Business Services Industry
Ethical codes are not enough
Business Horizons, March-April, 1990 by Michael R. Hyman, Robert Skipper, Richard Tansey
Ethical Codes Are Not Enough
Many companies have adopted codes or standards of ethical behavior. Some of these codes are very specific. Unfortunately, well-intentioned companies may actually hinder the development of management's moral character by too much attention to rules and too little attention to questions. In particular, no rule can answer a modern version of Glaucon's challenge: "If I can get away with it and profit by it, why worry about whether it is ethical?" This paper suggests a supplement to ethics training for managers: an ethics checklist.

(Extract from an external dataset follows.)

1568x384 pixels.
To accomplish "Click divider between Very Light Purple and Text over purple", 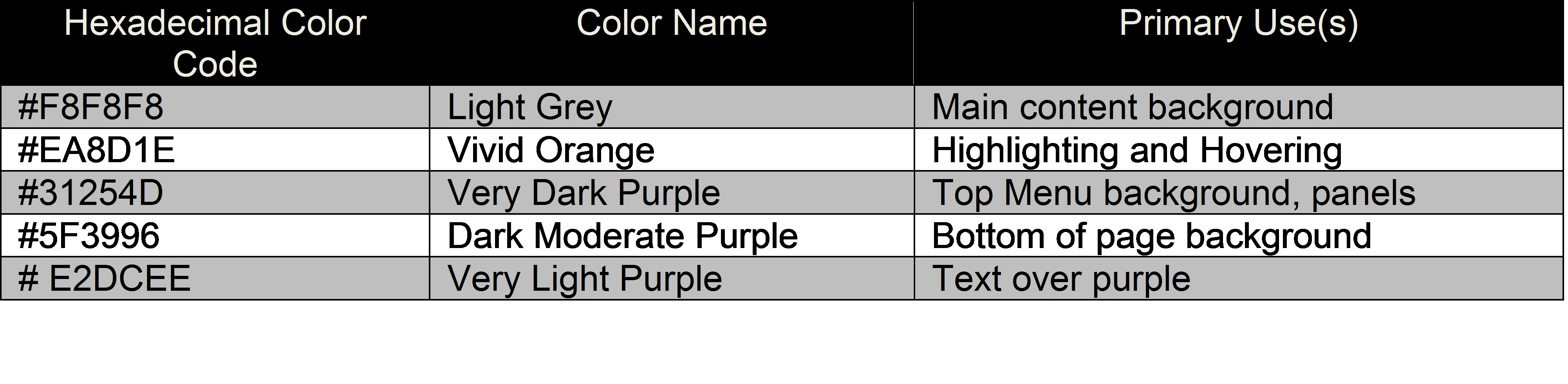I will pos(914,279).
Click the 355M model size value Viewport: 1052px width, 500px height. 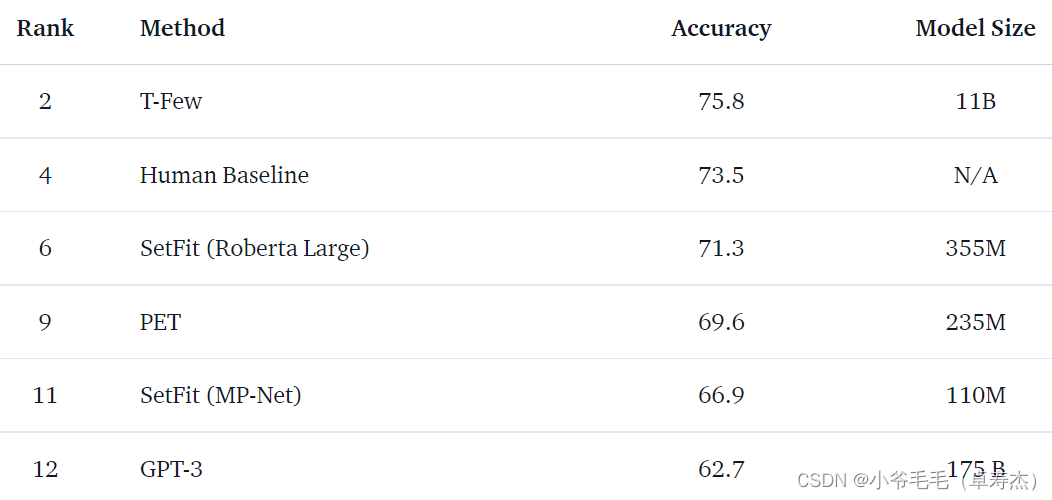pyautogui.click(x=975, y=248)
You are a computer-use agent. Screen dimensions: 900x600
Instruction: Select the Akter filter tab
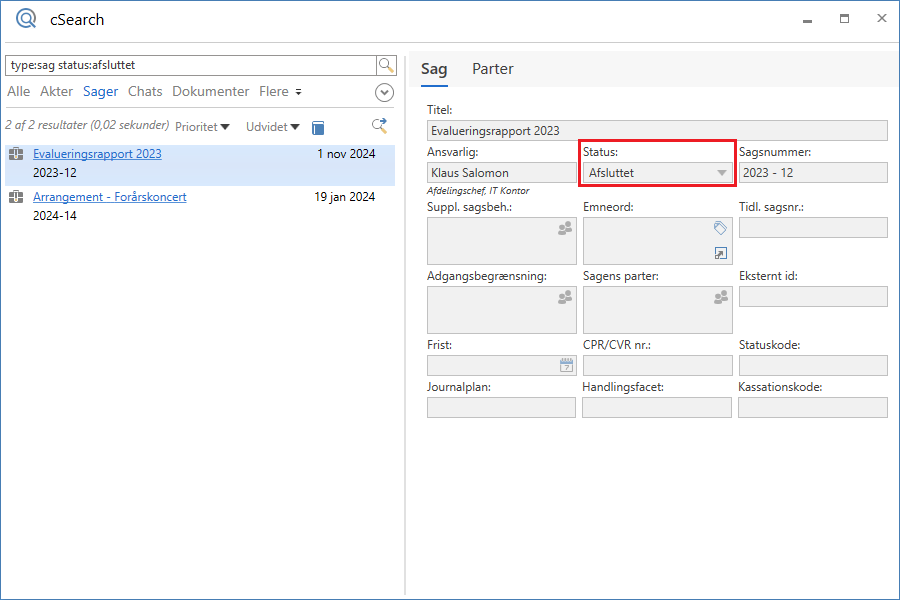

Steelcase, America's largest maker of office furniture, showed a profit in 1987 of $120 million from sales of $1.6 billion. It offers for wages a base pay of $8 or $9 per hour. Yet Steelcase is not unionized, and it flaunts a low annual rate of turnover among its workers - as low as 3 percent.
How does Steelcase do it? Robot workers? Zombies? No. A climate of cooperation between and among workers and management prevails at Steelcase. It gains the loyalty of its workers by showing a rare flexibility in how it allots pay, hours, and benefits. The interests of the workers are tied to those of the company through profit-sharing bonuses; incentives, being a large part of the wages, keep productivity high. Workers with erratic lifestyles may select eccentric schedules. Thus workers, particularly working mothers, are absent less often. By being able to choose between eight medical plans, three dental plans, and a variety of other options, workers have an enormous say in how they are compensated for their work.
But look at Kaiser Cement. After tough bargaining in 1984, the management at the Cushenberry, California plant wrangled some 260 major concessions from labor. Management claimed this as a great success. A mere three months and 4,000 grievances later, management found itself with a growing heap of sabotaged equipment and a sullen labor force that refused to work overtime.
Whereas harmony reigns at Steelcase, a climate of distrust and resistance prevailed at Kaiser. The interests of labor and management at Kaiser did not coincide. An "us versus them" attitude tore the company apart. In A Great Place to Work, Robert Levering (1988), speaking generally about the "trust reservoir" of companies, says, "The erosion of trust can be seen as the root of various other pathologies - such as higher levels of personal stress and lower productivity." Clearly, trust at Kaiser eroded.
A climate does not appear suddenly. It comprises countless events, attitudes, policies, and beliefs. Every decision, no matter how trivial, forms a part of the prevailing climate. According to Levering, "[trust is] the product of what has happened within the workplace over time. In this regard, trust in workplace relationships is not different from trust in personal relationships. Certain acts seem to add to the quantity of trust we feel toward another person, while other acts reduce it." Thus, no single act will transform a Kaiser-climate into a Steelcase-climate overnight, but a single act could be a symbolic turning of the tide. Every day, each manager at Steelcase either maintains the cooperative climate or works to destroy it. Every decision of every manager at Kaiser either justifies labor's mistrust of management or acts to allay it.
A company is born when a little girl sells lemonade in her parent's front yard, or when investors fund a new biotechnical firm, or when a factory begins rolling out Model Ts. The basic features are always the same: a company is a climate created when free agents consent to mutually beneficial exchanges that harm no one.
A company is not just a charter, nor is it just a group of people, nor is it the sum of capital assets, nor is it any earning power. A front cannot be a company, nor can a crime ring be, nor a scam. Stripped of all trappings, a company is a moral climate created for a worthy purpose.
Many companies have ethical codes, some of which are quite extensive. Some of the best are those of Boeing, GTE, Hewlett-Packard, Johnson & Johnson, and the Norton Company. But ethical codes are usually either too vague or too detailed for practical use. Codes formed of generalizations, according to Donald G. Jones (1982), "give people little or no guidance in their day-to-day behavior. Going to the other extreme may be even more dangerous, however. Setting out detailed rules in an attempt to cover all conceivable situations creates . . . a tendency to substitute rules for judgment. The hidden danger is the temptation to use the absence of a direct rule as a reason for plunging ahead even when one's conscience says `no.'"
GLAUCON AND THE MODERN COMPANY
So exactly what are the hallmarks of good companies? How can a "moral climate" be distinguished from any other climate? From the inside, one can tell good companies by the way they are bound together by mutual trust and cooperation. From the outside, one can spot a good company by the way its actions and advertisements seem to say "we will be around forever." Acting as if one will be around forever is a sign that one is acting ethically.